Abominável, senhor presidente?
Abominável foi o senhor ter dado a ordem para que o Exército entrasse no morro da Providência para dar guarida a um projeto eleitoreiro de seu companheiro de ideais, o senador Marcelo Crivela, ignorando solenemente todas as recomendações em contrário, documentadas e devidamente assinadas, encaminhadas ao senhor, pelo seu Comandante do Exército, que o senhor deve achar que também chegou ao 'poder' sem muito ter trabalhado e estudado para isso — portanto, um bobalhão a quem não se precisa dar ouvidos. Ao agir assim, com plena consciência dos riscos que a operação representava, o senhor presidente atraiu todas as responsabilidades sobre estes riscos para si.
Vai dizer que não sabia disso, que não sabia de nada, como sempre? É que honra, dignidade, seriedade, responsabilidade são coisas que ou se tem ou não se tem dentro de si. Nada disso pode ser comprado, nem mesmo secretamente, por meio de cartão corporativo, por exemplo, não é mesmo?
O Exército tinha que pedir desculpas mesmo. Mas, não àquela comunidade, ou pelo menos não somente a ela. O EB está devendo desculpas e explicações a toda sociedade brasileira, já faz um longo tempo. E não é por causa desse negócio de 'tempos da ditadura' que colocaram o país na posição de oitava economia do mundo, não, inclusive com pleno emprego. A Instituição das FFAA, portanto incluídas aqui Marinha e Aeronáutica, deve se desculpar perante a sociedade por estar desempenhando o papel de muda e de omissa, durante pelo menos os últimos 20 anos, recolhida à clausura de seus próprios problemas, chamados 'militares-técnico-operacionais ', como se estes problemas não fossem também, e principalmente, os da própria sociedade, que paga seus impostos para ter Forças Armadas que lhe garanta soberania, integridade territorial e segurança.
Somente agora, apenas para dar um exemplo, quando talvez já seja tarde, pela voz do General Heleno, que obviamente pôde contar com o beneplácito da colaboração da imprensa em destacar a matéria, é que o Brasil inteiro ficou sabendo do sério risco que corremos de termos que conviver com ilhas de poder paralelo, compostas por nações indígenas, entrecortando o território nacional. Será que, agora, nessa altura do campeonato, conseguiremos resolver a contento para os brasileiros esse problemão? Não serão também responsáveis por esta situação aqueles que dela sabiam e que, em cargos importantes, talvez pudessem ter sido ouvidos se tivessem falado a respeito, mas que preferiram se esconder atrás do conceito deturpado de disciplina e de hierarquia, para proteger estes mesmos cargos?

* * *

> **LISTA DE TAREFAS**:
a) Segundo o trecho, quem encaminhou ao presidente as recomendações contrárias à entrada do Exército no morro da Providência?
b) Por favor, reproduza do trecho o segmento que começa em "Vai dizer que" e vai até "não é mesmo?".
Baseie-se somente no trecho.

> **MATERIAL DE ORIGEM**:

* * *

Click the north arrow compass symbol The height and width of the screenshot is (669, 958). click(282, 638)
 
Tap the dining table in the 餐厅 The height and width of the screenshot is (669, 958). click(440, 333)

* * *

> **RESPOSTAS DADAS**:
a) O Comandante do Exército.

b)
Vai dizer que não sabia disso, que não sabia de nada, como sempre? É que honra, dignidade, seriedade, responsabilidade são coisas que ou se tem ou não se tem dentro de si. Nada disso pode ser comprado, nem mesmo secretamente, por meio de cartão corporativo, por exemplo, não é mesmo?